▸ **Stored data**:
◇ ◇ ◇ ◇ ◇

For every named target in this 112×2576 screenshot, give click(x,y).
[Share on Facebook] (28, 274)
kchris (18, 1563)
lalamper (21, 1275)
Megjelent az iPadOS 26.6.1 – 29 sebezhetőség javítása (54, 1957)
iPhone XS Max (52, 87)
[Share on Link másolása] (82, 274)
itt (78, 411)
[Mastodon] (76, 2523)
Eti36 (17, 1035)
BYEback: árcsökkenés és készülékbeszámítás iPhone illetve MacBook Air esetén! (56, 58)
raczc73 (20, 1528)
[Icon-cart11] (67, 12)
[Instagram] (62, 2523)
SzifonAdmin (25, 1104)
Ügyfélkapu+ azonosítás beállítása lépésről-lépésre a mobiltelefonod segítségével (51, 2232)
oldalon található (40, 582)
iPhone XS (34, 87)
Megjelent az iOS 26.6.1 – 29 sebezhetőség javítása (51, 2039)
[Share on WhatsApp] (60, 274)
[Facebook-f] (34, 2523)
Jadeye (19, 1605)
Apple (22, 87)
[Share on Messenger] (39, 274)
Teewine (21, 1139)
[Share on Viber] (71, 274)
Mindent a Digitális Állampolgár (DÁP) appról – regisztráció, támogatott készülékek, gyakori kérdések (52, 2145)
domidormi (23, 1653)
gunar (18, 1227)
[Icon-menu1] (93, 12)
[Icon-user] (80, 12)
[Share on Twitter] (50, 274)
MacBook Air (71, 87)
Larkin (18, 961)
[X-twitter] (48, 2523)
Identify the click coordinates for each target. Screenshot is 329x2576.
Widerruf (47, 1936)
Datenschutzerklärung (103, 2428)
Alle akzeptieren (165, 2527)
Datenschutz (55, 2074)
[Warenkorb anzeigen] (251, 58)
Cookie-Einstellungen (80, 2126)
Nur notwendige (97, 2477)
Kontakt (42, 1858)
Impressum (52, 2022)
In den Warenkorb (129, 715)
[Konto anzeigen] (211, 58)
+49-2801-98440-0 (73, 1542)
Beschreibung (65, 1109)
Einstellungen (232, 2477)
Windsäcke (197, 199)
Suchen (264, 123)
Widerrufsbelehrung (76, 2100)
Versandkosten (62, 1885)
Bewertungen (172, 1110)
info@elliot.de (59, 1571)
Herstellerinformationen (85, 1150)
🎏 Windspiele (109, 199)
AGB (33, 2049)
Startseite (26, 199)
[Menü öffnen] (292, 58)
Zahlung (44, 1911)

◇ ◇ ◇ ◇ ◇

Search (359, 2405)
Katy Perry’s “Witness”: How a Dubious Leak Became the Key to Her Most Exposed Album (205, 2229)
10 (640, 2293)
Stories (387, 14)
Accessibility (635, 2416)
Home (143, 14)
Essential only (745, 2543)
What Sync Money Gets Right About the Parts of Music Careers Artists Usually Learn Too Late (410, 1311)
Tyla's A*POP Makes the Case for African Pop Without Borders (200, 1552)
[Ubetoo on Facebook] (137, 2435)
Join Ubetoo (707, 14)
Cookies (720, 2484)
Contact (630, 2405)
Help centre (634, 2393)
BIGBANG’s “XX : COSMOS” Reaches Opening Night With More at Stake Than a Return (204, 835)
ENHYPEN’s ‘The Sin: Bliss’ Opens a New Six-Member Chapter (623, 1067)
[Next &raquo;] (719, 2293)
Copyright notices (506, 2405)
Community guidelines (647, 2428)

◇ ◇ ◇ ◇ ◇

▸ **Exercise**: Copy out, word for word, the part of the entries above that begins at the line with "Cookies (720, 2484)" and ends at the line with "Community guidelines (647, 2428)", including both.

▸ **Task result**:
Cookies (720, 2484)
Contact (630, 2405)
Help centre (634, 2393)
BIGBANG’s “XX : COSMOS” Reaches Opening Night With More at Stake Than a Return (204, 835)
ENHYPEN’s ‘The Sin: Bliss’ Opens a New Six-Member Chapter (623, 1067)
[Next &raquo;] (719, 2293)
Copyright notices (506, 2405)
Community guidelines (647, 2428)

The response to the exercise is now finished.